* **Reading text**:
********

Umm al-Fahm Mayor Samir Mahamid thinks the money spent to recruit Arab officers would be better spent fighting crime. “Before recruiting new Arab officers, the officers we already have should do their job of eradicating crime and collecting illegal weapons,” he said. “We don’t care whether the cops are Jewish or Arab.”

Maj. Gen. Jamal HakrushCredit: Moti Milrod

The most vehement objections to the current plan were voiced by Prof. Asad Ganim, who drafted the Higher Arab Monitoring Committee’s crime-fighting plan.

"More Arab cops won’t help eradicate crime,” Ganim contends. By way of example, Ganim asserts that an Arab police officer who gets an order to demolish a home in an Arab town will resign the moment the order comes in.

Dr. Walid Haddad, a criminologist who previously worked for the Public Security Ministry, agreed. “What’s the point of recruiting more Arab cops?” he demanded. “To send them to attack demonstrators in Jerusalem?”

Maj. Gen. Jamal Hakrush, who will head up the police’s new department for fighting crime in Arab communities and also headed up the department in its previous incarnation, agreed that improving policing in the Arab community “doesn’t mean stationing Arab police officers in Arab towns.”

Hakrush insisted that the goal of "increasing the number of Arab officers on the force stems from the fact that it is important for us to include young Arabs," and that it’s important that there be Arab police officers, because “what characterizes a policeman from Tel Aviv doesn’t necessarily characterize a policeman from Umm al-Fahm. It has nothing to do with fighting crime in the sector."

“I don’t see any advantage to having an Arab officer in an Arab city,” he added, noting that while some Arab police officers will be stationed in Arab towns, others may be stationed in Jewish towns or in headquarters units.

Arab experts and politicians repeatedly argued Thursday that what’s needed most, alongside an uncompromising fight against organized crime and solving murders, is a change in the police’s attitude toward the Arab community.

Hakrush admitted that crime in the Arab community has soared in 2021, even compared to the already high figures for previous years.

"For me, even one death is too many," he said. “The current rise has many causes,” he said. “Thirty-three percent of this community's youth are unemployed, the older generation’s status has declined and the rule of law has weakened on the Arab street.” The new department, he added, “is intended to identify conflicts and prevent their deterioration before they reach a fatal outcome.”

********

* **Prompt 1**:
Answer these questions from the reading text on crime in Arab communities:
(a) Who drafted the Higher Arab Monitoring Committee's crime-fighting plan?
(b) What share of the Arab community's youth does Hakrush say is unemployed?
(c) Who is the mayor of Umm al-Fahm?

* **Entries**:

********

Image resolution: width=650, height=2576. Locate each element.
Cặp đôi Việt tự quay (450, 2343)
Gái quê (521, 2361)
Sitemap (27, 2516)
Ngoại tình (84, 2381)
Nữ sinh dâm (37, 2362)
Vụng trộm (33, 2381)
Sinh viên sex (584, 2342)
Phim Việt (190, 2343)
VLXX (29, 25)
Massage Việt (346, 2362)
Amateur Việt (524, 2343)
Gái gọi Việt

********

* **Prompt 2**: Reproduce character for character the stretch of the entries from the line containing "Sitemap (27, 2516)" through the end of the entries, with both ends included.

* **Finished answer 1**:
(a) Prof. Asad Ganim
(b) Thirty-three percent
(c) Samir Mahamid

* **Finished answer 2**:
Sitemap (27, 2516)
Ngoại tình (84, 2381)
Nữ sinh dâm (37, 2362)
Vụng trộm (33, 2381)
Sinh viên sex (584, 2342)
Phim Việt (190, 2343)
VLXX (29, 25)
Massage Việt (346, 2362)
Amateur Việt (524, 2343)
Gái gọi Việt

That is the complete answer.